In TIATON, this looks like:

load("//proto", "new")

def extract_application_data(ctx, state):
    """Use LLM to extract structured data from document."""
    payload = new("ai.v1.ExtractionRequest", {
        "document": state["raw_document"],
        "schema": "lending.v1.ApplicationData",
        "instructions": "Extract applicant details from this loan application.",
    })
    return RUNNING, submit_job("ai.v1.ExtractionService/Extract", payload)

def on_extraction_complete(ctx, state):
    """Store extracted data, proceed to rule-based evaluation."""
    result = ctx.event.result
    state["applicant_name"] = result.data.name
    state["age"] = result.data.age
    state["income"] = result.data.income
    state["employer"] = result.data.employer
    state["extraction_confidence"] = result.confidence
    return SUCCESS

def evaluate_with_rules(ctx, state):
    """DMN tables take over — deterministic, auditable decision."""
    # This handler triggers DMN evaluation automatically
    # The predicate_domain evaluates all tables in the domain
    # Results are in ctx.facts after DMN evaluation
    decision = ctx.facts["loan_eligibility"].decision
    state["decision"] = decision
    state["decision_rule"] = ctx.facts["loan_eligibility"].matched_rule
    return SUCCESS

The LLM extraction might be 95% accurate. But the 5% it gets wrong gets caught by validation rules before any decision is made. And the decision itself is always made by rules — not by the LLM.

Confidence Scoring

For fields where AI extraction is uncertain, you add validation:

def validate_extraction(ctx, state):
    if state["extraction_confidence"] < 0.85:
        state["needs_human_review"] = True
        state["review_reason"] = "Low extraction confidence"
        return SUCCESS  # Don't fail — route to manual review

    # Validate extracted values against rules
    if state["age"] < 18 or state["age"] > 120:
        state["needs_human_review"] = True
        state["review_reason"] = "Age out of range: " + str(state["age"])
        return SUCCESS

    return SUCCESS

Low confidence? Route to human review. Impossible values? Route to human review. Everything else goes through the rule engine.

The Compliance Conversation

When a regulator asks how you make decisions:

"We use AI to extract information from documents. The extracted data is validated against business rules. If extraction confidence is below 85%, the case goes to human review. All decisions are made by versioned decision tables. Every decision is traced and auditable."

Compare this to:

"We use an AI model that we fine-tuned on historical data. It usually gets it right."

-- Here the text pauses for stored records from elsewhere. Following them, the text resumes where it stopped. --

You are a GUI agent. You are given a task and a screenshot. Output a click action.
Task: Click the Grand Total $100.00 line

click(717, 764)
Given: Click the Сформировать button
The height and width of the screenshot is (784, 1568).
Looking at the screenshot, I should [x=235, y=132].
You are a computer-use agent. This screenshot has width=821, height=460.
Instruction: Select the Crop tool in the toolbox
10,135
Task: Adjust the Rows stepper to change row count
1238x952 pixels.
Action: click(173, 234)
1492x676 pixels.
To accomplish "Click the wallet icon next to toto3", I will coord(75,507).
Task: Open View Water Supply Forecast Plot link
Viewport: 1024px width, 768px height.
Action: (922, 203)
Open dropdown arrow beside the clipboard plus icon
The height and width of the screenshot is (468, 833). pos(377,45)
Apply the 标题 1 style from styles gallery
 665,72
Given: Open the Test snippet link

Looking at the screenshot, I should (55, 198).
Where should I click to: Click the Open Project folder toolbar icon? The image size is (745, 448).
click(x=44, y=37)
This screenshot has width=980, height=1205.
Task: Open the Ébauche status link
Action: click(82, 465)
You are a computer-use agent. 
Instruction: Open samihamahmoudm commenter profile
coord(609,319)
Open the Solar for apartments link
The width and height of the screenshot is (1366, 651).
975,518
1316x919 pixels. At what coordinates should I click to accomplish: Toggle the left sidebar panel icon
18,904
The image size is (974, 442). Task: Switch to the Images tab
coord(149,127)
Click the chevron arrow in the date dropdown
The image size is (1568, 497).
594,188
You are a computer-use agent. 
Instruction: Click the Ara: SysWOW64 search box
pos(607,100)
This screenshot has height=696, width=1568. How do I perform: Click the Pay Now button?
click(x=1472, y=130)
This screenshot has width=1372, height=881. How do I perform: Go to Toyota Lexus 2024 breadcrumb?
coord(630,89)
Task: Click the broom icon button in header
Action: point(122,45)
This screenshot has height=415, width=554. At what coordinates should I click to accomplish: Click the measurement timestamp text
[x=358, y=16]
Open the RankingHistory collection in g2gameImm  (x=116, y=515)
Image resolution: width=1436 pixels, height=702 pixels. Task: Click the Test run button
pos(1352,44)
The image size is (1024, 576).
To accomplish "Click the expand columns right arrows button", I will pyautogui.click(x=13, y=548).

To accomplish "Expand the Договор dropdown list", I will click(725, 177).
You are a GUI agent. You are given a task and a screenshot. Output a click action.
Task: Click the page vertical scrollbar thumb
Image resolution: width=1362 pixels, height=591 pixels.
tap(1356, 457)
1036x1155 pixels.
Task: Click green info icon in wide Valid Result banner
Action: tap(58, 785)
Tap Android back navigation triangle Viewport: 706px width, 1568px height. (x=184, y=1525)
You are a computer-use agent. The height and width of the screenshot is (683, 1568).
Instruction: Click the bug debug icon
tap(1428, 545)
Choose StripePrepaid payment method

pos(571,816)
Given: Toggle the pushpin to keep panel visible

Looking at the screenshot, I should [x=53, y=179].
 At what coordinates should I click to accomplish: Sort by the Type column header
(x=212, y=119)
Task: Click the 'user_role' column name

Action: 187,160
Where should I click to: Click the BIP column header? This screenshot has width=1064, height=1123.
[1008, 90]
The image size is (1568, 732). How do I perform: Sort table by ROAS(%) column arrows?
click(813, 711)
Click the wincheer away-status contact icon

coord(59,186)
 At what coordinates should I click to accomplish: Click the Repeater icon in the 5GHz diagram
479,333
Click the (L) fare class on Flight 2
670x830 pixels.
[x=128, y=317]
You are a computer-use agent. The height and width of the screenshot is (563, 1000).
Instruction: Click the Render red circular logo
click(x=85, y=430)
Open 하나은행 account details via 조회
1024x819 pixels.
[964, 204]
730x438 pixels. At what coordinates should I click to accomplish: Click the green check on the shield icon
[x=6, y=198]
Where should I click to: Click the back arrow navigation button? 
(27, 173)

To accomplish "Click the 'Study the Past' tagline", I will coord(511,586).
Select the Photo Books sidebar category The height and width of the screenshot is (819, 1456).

The first answer gets you approved. The second gets you a follow-up investigation.

Architecture Summary

Layer	Technology	Purpose	Accuracy
Extraction	LLM	Unstructured → structured	~90-95%
Validation	Rules	Catch extraction errors	Deterministic
Decision	DMN Tables	Business logic	Deterministic
Routing	Agent	Orchestrate the flow	Deterministic
Audit	Decision Trace	Full explainability	Complete

AI does what AI does best. Rules do what rules do best. The result: a system where AI accelerates the process, but rules guarantee the outcome.